Obdachlos durch „Hurrican Ronnie“

In Washington protestierten Zehntausende gegen Obdachlosigkeit / Reagan kürzte sozialen Wohnungsbau um 75 Prozent / Drei Millionen Menschen ohne Dach überm Kopf  ■  Aus Washington Rolf Paasch

Stars aus Hollywood und Penner aus Brooklyn, Stahlarbeiter aus Pittsburgh und alleinstehende Mütter aus Arizona. Sie alle marschierten am Samstag in Washington friedlich vereint aufs Kapitol zu, um gegen die Folgen des wohl größten Skandals der Reagan-Ära zu protestieren: die nahezu vollständige Zerstörung des sozialen Wohnungsbaus. Washingtons Polizei zählte 40.000 DemonstrantInnen, die Veranstalter, die „Koalition für die Obdachlosen“ nannten 100.000. Und ob die RednerInnen bei der Abschlußkundgebung nun Gott oder die Geister des New Age zur Hilfe der rund drei Millionen Obdachlosen in den USA herbeischworen, so war ihnen doch die Botschaft an die Bush-Administration gemeinsam: „Housing Now“, daß es nämlich in der Wohnungsbaupolitik so nicht mehr weitergeht. Wenn binnen einer Woche eine Milliarde Dollar für die Opfer des Wirbelsturms „Hugo“ aufgetan werden konnten, so rief der demokratische Gouverneur von Ohio, Richard Celeste, den Versammelten zu, „dann ist es unser Job, denen zu helfen, die von Hurrican 'Ronnie‘ obdachlos gemacht worden sind“.

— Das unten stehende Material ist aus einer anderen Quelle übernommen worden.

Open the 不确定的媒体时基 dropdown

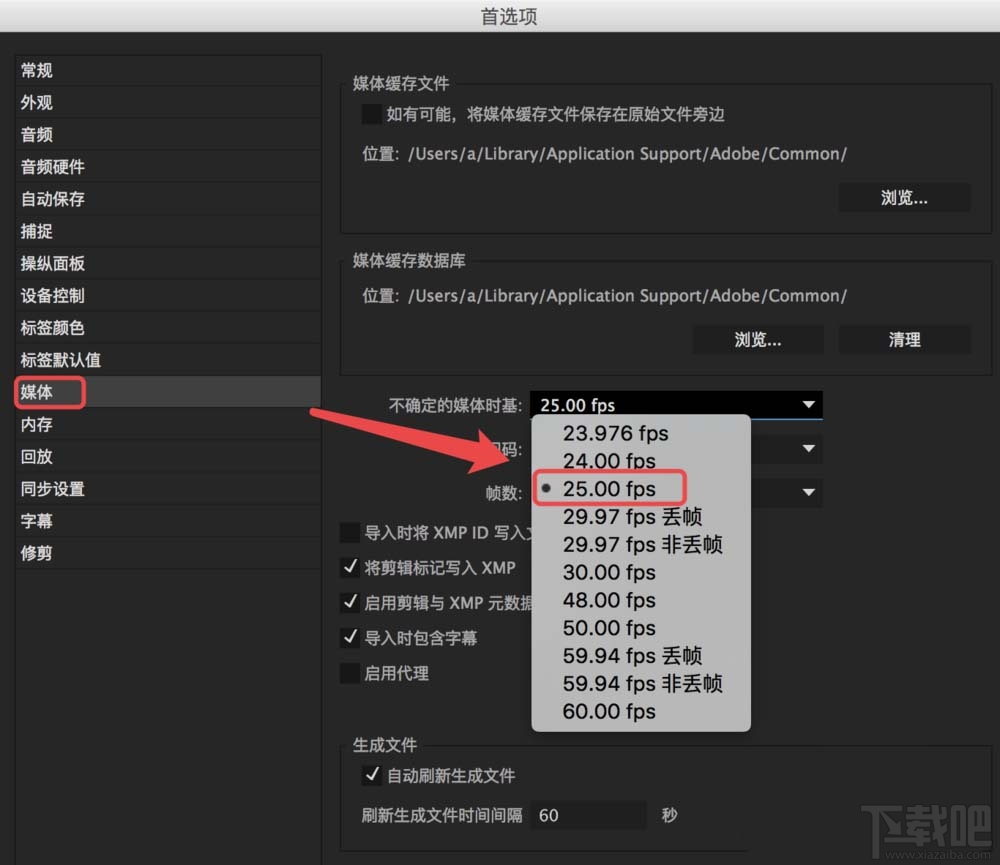click(677, 405)
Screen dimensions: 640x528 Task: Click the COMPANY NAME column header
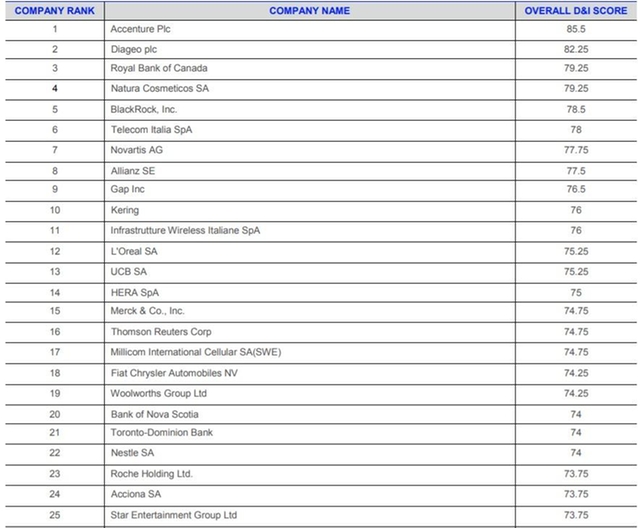tap(309, 10)
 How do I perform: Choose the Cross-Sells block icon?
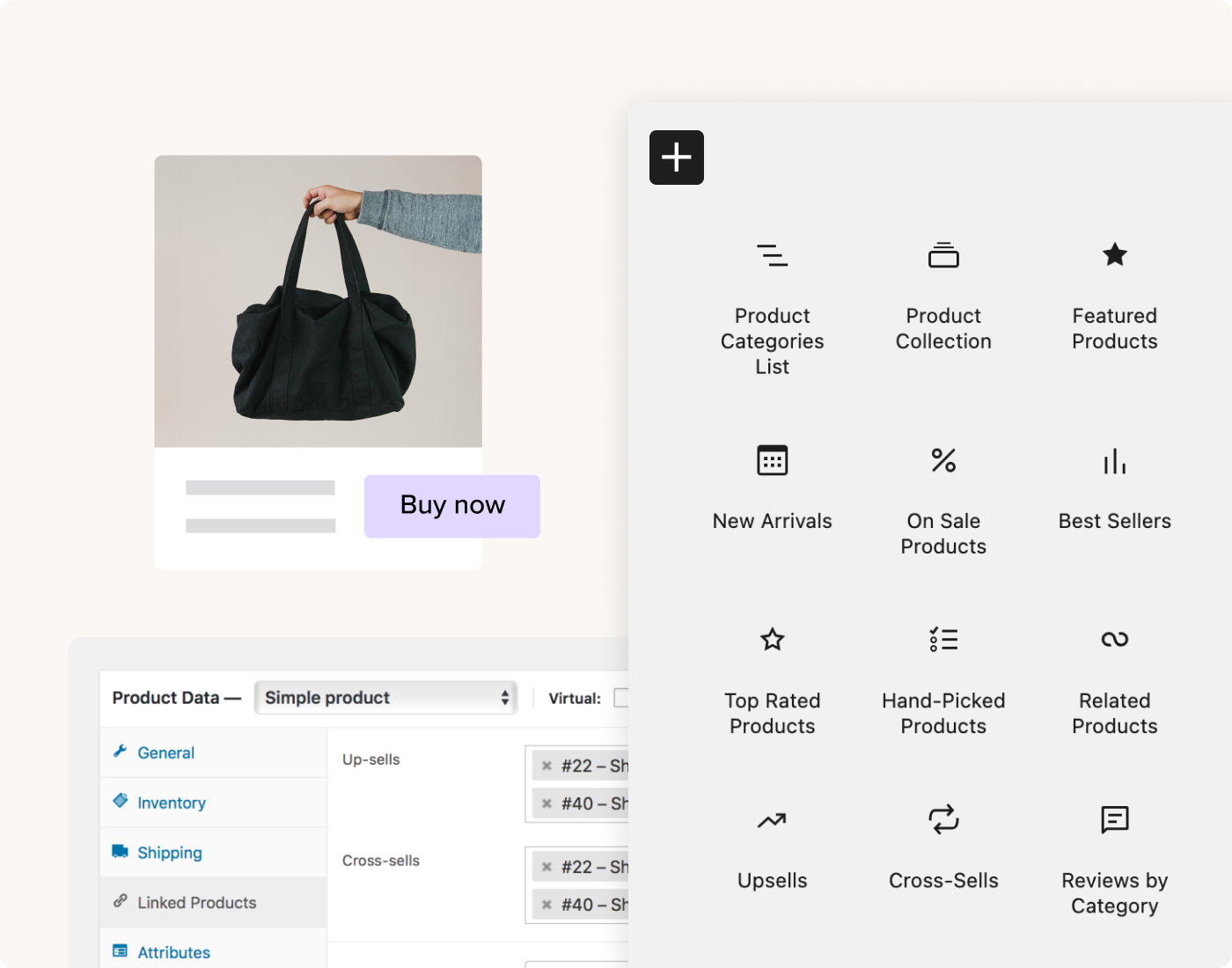tap(943, 820)

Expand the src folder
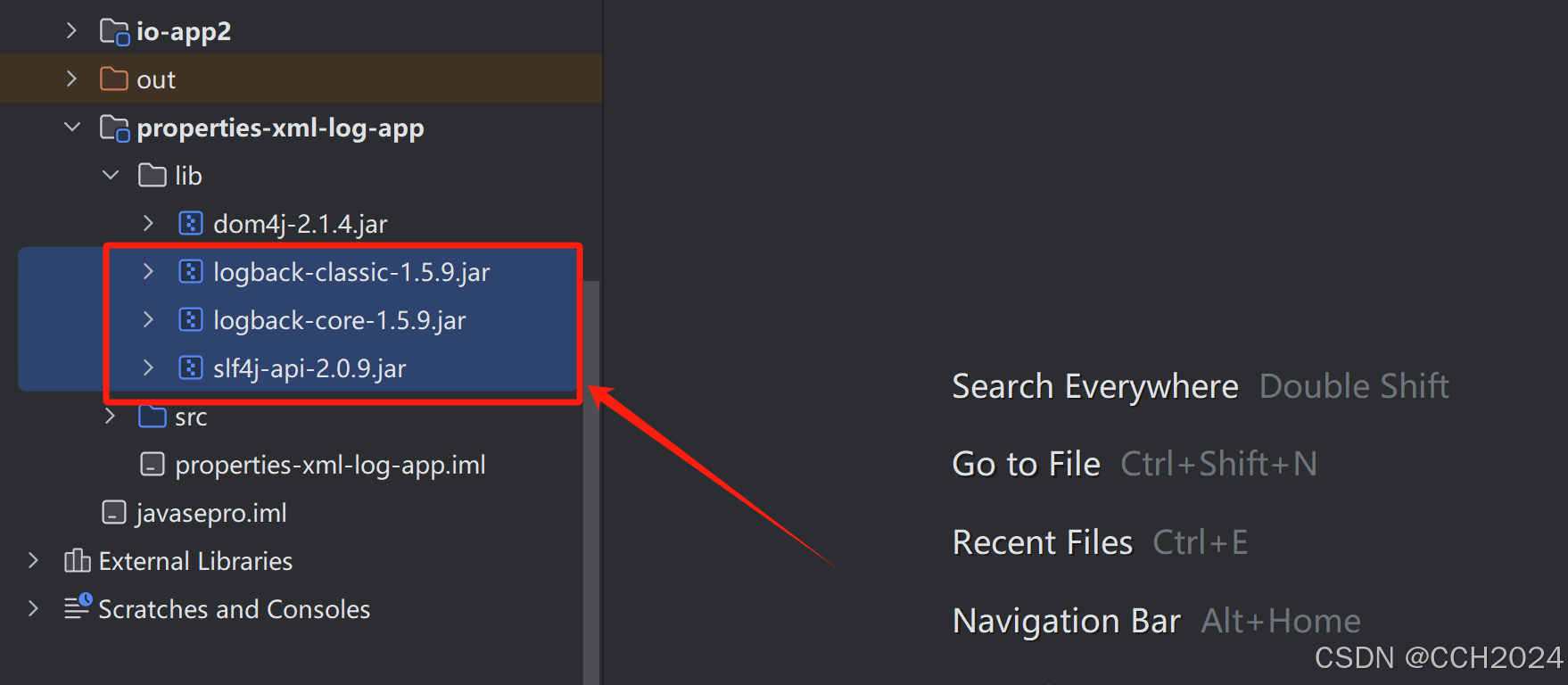coord(110,416)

In welchem Ausmaß der Wirbelsturm der Reagan-Jahre das urbane Amerika verwüstet hat, zeigen die von der Obdachlosen -Koalition verbreiteten Zahlen. Unter Reagan ist die Wohnungsbauförderung um 75 % (!) von 32 Milliarden Dollar auf 7,5 Milliarden jährlich gekürzt worden. Nur noch ein Viertel aller niedrigverdienenden MieterInnen erhalten Wohngeld. Sollte die Bush-Administration diese Politik fortsetzen, so sagt eine vom Kongreß finanzierte Studie voraus, werde die Zahl der Wohnungslosen in den nächsten 15 Jahren auf 19 Millionen ansteigen. Schon heute sind Familien mit Kindern die am schnellsten anwachsende Gruppe. „Es ist eine Schande“, so einer der Redner, „daß das reichste Land der Welt seinen BürgerInnen nicht einmal ein Dach über dem Kopf garantieren kann.“ Bereits zwei Drittel aller US -BürgerInnen halten die Obdachlosigkeit für ein „schwerwiegendes nationales Problem“. Nachdem die Popstars Richie Havens und Stevie Wonder den musikalischen Reigen der Kundgebung abgeschlossen hatten, hoffen die Organisatoren der Protestaktionen, daß Obdachlosigkeit weiter Thema in den Medien bleiben wird. Washingtons Stadtverwaltung befürchtet einen ganz anderen Effekt. Daß diejenigen DemonstrantInnen, die mit ihren „Mobile Homes“ - sprich Einkaufswagen - nach Washington kamen, die Hauptstadt nicht mehr verlassen wollen. Und das nicht aufgrund einer plötzlichen Politisierung, sondern einfach deshalb, weil es zwischen Weißem Haus und Kapitol eine ganze Menge dufter Kumpels für die kommenden kalten Nächte gibt.